Start of Block

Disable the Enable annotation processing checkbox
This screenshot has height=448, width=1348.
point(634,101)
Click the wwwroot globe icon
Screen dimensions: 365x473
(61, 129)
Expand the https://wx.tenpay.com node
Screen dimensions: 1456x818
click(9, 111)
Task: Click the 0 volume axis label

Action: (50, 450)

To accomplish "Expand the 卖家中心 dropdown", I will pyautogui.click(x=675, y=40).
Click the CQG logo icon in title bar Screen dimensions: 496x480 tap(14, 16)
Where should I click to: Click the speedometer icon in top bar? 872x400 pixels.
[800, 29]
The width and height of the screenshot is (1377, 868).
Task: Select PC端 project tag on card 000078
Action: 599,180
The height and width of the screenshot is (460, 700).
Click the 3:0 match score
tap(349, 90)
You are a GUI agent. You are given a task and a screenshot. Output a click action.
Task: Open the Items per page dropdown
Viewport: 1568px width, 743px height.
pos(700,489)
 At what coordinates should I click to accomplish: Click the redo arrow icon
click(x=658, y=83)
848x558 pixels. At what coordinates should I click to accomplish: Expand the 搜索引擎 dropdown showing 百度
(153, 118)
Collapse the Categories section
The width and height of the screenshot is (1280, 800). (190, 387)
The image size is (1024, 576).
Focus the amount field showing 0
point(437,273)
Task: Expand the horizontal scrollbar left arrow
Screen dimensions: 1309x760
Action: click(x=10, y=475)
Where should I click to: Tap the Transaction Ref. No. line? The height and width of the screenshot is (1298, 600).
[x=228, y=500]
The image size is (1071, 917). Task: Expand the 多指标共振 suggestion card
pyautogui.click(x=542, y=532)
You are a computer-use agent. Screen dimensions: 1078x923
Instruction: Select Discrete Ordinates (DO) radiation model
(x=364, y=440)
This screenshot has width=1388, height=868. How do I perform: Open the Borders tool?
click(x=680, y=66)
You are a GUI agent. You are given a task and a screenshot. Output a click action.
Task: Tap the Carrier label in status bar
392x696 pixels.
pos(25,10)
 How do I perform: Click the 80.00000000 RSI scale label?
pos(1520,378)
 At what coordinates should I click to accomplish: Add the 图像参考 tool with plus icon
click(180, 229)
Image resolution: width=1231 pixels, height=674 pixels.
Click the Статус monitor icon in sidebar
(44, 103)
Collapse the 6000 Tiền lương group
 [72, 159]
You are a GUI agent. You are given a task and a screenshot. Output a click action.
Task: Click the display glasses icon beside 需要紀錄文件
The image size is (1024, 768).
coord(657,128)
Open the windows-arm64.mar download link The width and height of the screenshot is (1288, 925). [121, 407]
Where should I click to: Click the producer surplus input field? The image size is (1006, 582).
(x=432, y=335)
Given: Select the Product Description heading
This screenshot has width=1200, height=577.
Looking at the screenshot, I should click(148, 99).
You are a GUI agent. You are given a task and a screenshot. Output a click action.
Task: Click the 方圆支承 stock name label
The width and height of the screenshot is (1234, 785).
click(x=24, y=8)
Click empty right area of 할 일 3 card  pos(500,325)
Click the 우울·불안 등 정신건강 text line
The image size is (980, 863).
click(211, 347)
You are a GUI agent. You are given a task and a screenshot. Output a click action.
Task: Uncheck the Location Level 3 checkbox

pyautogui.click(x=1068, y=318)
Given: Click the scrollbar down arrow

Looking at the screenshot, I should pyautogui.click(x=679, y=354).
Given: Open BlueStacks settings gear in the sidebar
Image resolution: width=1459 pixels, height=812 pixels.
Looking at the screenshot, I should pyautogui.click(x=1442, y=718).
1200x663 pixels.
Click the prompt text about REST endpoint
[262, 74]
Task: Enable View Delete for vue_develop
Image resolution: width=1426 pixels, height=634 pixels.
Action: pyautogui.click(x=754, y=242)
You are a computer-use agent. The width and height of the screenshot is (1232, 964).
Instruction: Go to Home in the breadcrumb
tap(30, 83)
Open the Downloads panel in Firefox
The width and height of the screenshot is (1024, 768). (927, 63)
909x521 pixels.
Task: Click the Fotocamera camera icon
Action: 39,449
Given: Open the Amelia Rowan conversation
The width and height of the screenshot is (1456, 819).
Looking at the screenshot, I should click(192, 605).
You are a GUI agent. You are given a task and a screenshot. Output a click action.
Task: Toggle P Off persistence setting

End of Block

(Exercise details)
Make an exact copy of the whole listing, so that no line is lost.

(Output below)
Disable the Enable annotation processing checkbox
This screenshot has height=448, width=1348.
point(634,101)
Click the wwwroot globe icon
Screen dimensions: 365x473
(61, 129)
Expand the https://wx.tenpay.com node
Screen dimensions: 1456x818
click(9, 111)
Task: Click the 0 volume axis label

Action: (50, 450)

To accomplish "Expand the 卖家中心 dropdown", I will pyautogui.click(x=675, y=40).
Click the CQG logo icon in title bar Screen dimensions: 496x480 tap(14, 16)
Where should I click to: Click the speedometer icon in top bar? 872x400 pixels.
[800, 29]
The width and height of the screenshot is (1377, 868).
Task: Select PC端 project tag on card 000078
Action: 599,180
The height and width of the screenshot is (460, 700).
Click the 3:0 match score
tap(349, 90)
You are a GUI agent. You are given a task and a screenshot. Output a click action.
Task: Open the Items per page dropdown
Viewport: 1568px width, 743px height.
pos(700,489)
 At what coordinates should I click to accomplish: Click the redo arrow icon
click(x=658, y=83)
848x558 pixels. At what coordinates should I click to accomplish: Expand the 搜索引擎 dropdown showing 百度
(153, 118)
Collapse the Categories section
The width and height of the screenshot is (1280, 800). (190, 387)
The image size is (1024, 576).
Focus the amount field showing 0
point(437,273)
Task: Expand the horizontal scrollbar left arrow
Screen dimensions: 1309x760
Action: click(x=10, y=475)
Where should I click to: Tap the Transaction Ref. No. line? The height and width of the screenshot is (1298, 600).
[x=228, y=500]
The image size is (1071, 917). Task: Expand the 多指标共振 suggestion card
pyautogui.click(x=542, y=532)
You are a computer-use agent. Screen dimensions: 1078x923
Instruction: Select Discrete Ordinates (DO) radiation model
(x=364, y=440)
This screenshot has width=1388, height=868. How do I perform: Open the Borders tool?
click(x=680, y=66)
You are a GUI agent. You are given a task and a screenshot. Output a click action.
Task: Tap the Carrier label in status bar
392x696 pixels.
pos(25,10)
 How do I perform: Click the 80.00000000 RSI scale label?
pos(1520,378)
 At what coordinates should I click to accomplish: Add the 图像参考 tool with plus icon
click(180, 229)
Image resolution: width=1231 pixels, height=674 pixels.
Click the Статус monitor icon in sidebar
(44, 103)
Collapse the 6000 Tiền lương group
 [72, 159]
You are a GUI agent. You are given a task and a screenshot. Output a click action.
Task: Click the display glasses icon beside 需要紀錄文件
The image size is (1024, 768).
coord(657,128)
Open the windows-arm64.mar download link The width and height of the screenshot is (1288, 925). [121, 407]
Where should I click to: Click the producer surplus input field? The image size is (1006, 582).
(x=432, y=335)
Given: Select the Product Description heading
This screenshot has width=1200, height=577.
Looking at the screenshot, I should click(148, 99).
You are a GUI agent. You are given a task and a screenshot. Output a click action.
Task: Click the 方圆支承 stock name label
The width and height of the screenshot is (1234, 785).
click(x=24, y=8)
Click empty right area of 할 일 3 card  pos(500,325)
Click the 우울·불안 등 정신건강 text line
The image size is (980, 863).
click(211, 347)
You are a GUI agent. You are given a task and a screenshot. Output a click action.
Task: Uncheck the Location Level 3 checkbox

pyautogui.click(x=1068, y=318)
Given: Click the scrollbar down arrow

Looking at the screenshot, I should pyautogui.click(x=679, y=354).
Given: Open BlueStacks settings gear in the sidebar
Image resolution: width=1459 pixels, height=812 pixels.
Looking at the screenshot, I should pyautogui.click(x=1442, y=718).
1200x663 pixels.
Click the prompt text about REST endpoint
[262, 74]
Task: Enable View Delete for vue_develop
Image resolution: width=1426 pixels, height=634 pixels.
Action: pyautogui.click(x=754, y=242)
You are a computer-use agent. The width and height of the screenshot is (1232, 964).
Instruction: Go to Home in the breadcrumb
tap(30, 83)
Open the Downloads panel in Firefox
The width and height of the screenshot is (1024, 768). (927, 63)
909x521 pixels.
Task: Click the Fotocamera camera icon
Action: 39,449
Given: Open the Amelia Rowan conversation
The width and height of the screenshot is (1456, 819).
Looking at the screenshot, I should click(192, 605).
You are a GUI agent. You are given a task and a screenshot. Output a click action.
Task: Toggle P Off persistence setting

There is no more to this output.